=== The data ===

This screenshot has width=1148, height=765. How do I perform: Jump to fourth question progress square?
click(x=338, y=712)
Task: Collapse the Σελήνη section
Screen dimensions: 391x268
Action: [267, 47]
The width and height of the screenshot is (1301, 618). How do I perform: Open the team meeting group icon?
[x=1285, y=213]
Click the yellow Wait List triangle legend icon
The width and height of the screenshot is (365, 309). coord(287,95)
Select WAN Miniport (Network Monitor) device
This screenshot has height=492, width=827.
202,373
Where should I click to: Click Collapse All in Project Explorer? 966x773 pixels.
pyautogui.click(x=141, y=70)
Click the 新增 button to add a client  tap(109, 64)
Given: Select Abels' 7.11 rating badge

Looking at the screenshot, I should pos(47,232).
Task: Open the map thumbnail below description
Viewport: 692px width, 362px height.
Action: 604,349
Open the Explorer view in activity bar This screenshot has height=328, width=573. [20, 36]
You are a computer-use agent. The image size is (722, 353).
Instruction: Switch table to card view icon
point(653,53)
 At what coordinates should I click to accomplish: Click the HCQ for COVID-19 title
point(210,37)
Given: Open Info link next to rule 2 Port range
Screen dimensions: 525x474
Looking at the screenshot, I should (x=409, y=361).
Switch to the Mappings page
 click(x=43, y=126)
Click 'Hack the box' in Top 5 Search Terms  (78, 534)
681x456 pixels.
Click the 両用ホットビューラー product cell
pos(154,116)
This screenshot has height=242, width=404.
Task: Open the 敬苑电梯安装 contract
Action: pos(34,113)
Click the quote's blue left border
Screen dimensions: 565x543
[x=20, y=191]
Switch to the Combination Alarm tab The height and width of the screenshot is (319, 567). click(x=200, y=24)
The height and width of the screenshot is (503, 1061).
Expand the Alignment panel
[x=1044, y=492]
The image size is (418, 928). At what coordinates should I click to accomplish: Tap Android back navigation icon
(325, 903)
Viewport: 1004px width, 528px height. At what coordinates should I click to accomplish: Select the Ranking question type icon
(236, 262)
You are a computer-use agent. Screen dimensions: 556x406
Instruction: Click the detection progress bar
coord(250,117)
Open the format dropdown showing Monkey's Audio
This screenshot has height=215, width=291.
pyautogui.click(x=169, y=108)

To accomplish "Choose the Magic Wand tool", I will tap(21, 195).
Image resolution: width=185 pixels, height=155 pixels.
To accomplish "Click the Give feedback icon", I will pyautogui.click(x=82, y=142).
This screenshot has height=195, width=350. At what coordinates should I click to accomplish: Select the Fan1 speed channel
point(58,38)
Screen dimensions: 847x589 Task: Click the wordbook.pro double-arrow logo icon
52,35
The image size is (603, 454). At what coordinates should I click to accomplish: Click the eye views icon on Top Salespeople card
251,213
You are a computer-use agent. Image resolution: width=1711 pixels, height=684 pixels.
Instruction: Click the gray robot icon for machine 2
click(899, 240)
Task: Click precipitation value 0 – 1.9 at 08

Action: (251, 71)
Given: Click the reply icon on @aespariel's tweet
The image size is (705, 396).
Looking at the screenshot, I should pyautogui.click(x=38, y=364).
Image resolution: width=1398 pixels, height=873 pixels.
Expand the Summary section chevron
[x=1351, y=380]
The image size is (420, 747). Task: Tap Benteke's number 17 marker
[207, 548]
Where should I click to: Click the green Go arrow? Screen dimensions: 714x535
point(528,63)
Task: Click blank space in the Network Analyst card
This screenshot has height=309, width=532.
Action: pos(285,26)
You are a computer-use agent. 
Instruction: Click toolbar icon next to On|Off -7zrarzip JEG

===

Activity:
Each entry above is to be copied out exactly as written.

Task response:
This screenshot has width=1148, height=765. How do I perform: Jump to fourth question progress square?
click(x=338, y=712)
Task: Collapse the Σελήνη section
Screen dimensions: 391x268
Action: [267, 47]
The width and height of the screenshot is (1301, 618). How do I perform: Open the team meeting group icon?
[x=1285, y=213]
Click the yellow Wait List triangle legend icon
The width and height of the screenshot is (365, 309). coord(287,95)
Select WAN Miniport (Network Monitor) device
This screenshot has height=492, width=827.
202,373
Where should I click to: Click Collapse All in Project Explorer? 966x773 pixels.
pyautogui.click(x=141, y=70)
Click the 新增 button to add a client  tap(109, 64)
Given: Select Abels' 7.11 rating badge

Looking at the screenshot, I should pos(47,232).
Task: Open the map thumbnail below description
Viewport: 692px width, 362px height.
Action: 604,349
Open the Explorer view in activity bar This screenshot has height=328, width=573. [20, 36]
You are a computer-use agent. The image size is (722, 353).
Instruction: Switch table to card view icon
point(653,53)
 At what coordinates should I click to accomplish: Click the HCQ for COVID-19 title
point(210,37)
Given: Open Info link next to rule 2 Port range
Screen dimensions: 525x474
Looking at the screenshot, I should (x=409, y=361).
Switch to the Mappings page
 click(x=43, y=126)
Click 'Hack the box' in Top 5 Search Terms  (78, 534)
681x456 pixels.
Click the 両用ホットビューラー product cell
pos(154,116)
This screenshot has height=242, width=404.
Task: Open the 敬苑电梯安装 contract
Action: pos(34,113)
Click the quote's blue left border
Screen dimensions: 565x543
[x=20, y=191]
Switch to the Combination Alarm tab The height and width of the screenshot is (319, 567). click(x=200, y=24)
The height and width of the screenshot is (503, 1061).
Expand the Alignment panel
[x=1044, y=492]
The image size is (418, 928). At what coordinates should I click to accomplish: Tap Android back navigation icon
(325, 903)
Viewport: 1004px width, 528px height. At what coordinates should I click to accomplish: Select the Ranking question type icon
(236, 262)
You are a computer-use agent. Screen dimensions: 556x406
Instruction: Click the detection progress bar
coord(250,117)
Open the format dropdown showing Monkey's Audio
This screenshot has height=215, width=291.
pyautogui.click(x=169, y=108)

To accomplish "Choose the Magic Wand tool", I will tap(21, 195).
Image resolution: width=185 pixels, height=155 pixels.
To accomplish "Click the Give feedback icon", I will pyautogui.click(x=82, y=142).
This screenshot has height=195, width=350. At what coordinates should I click to accomplish: Select the Fan1 speed channel
point(58,38)
Screen dimensions: 847x589 Task: Click the wordbook.pro double-arrow logo icon
52,35
The image size is (603, 454). At what coordinates should I click to accomplish: Click the eye views icon on Top Salespeople card
251,213
You are a computer-use agent. Image resolution: width=1711 pixels, height=684 pixels.
Instruction: Click the gray robot icon for machine 2
click(899, 240)
Task: Click precipitation value 0 – 1.9 at 08

Action: (251, 71)
Given: Click the reply icon on @aespariel's tweet
The image size is (705, 396).
Looking at the screenshot, I should pyautogui.click(x=38, y=364).
Image resolution: width=1398 pixels, height=873 pixels.
Expand the Summary section chevron
[x=1351, y=380]
The image size is (420, 747). Task: Tap Benteke's number 17 marker
[207, 548]
Where should I click to: Click the green Go arrow? Screen dimensions: 714x535
point(528,63)
Task: Click blank space in the Network Analyst card
This screenshot has height=309, width=532.
Action: pos(285,26)
You are a computer-use agent. 
Instruction: Click toolbar icon next to On|Off -7zrarzip JEG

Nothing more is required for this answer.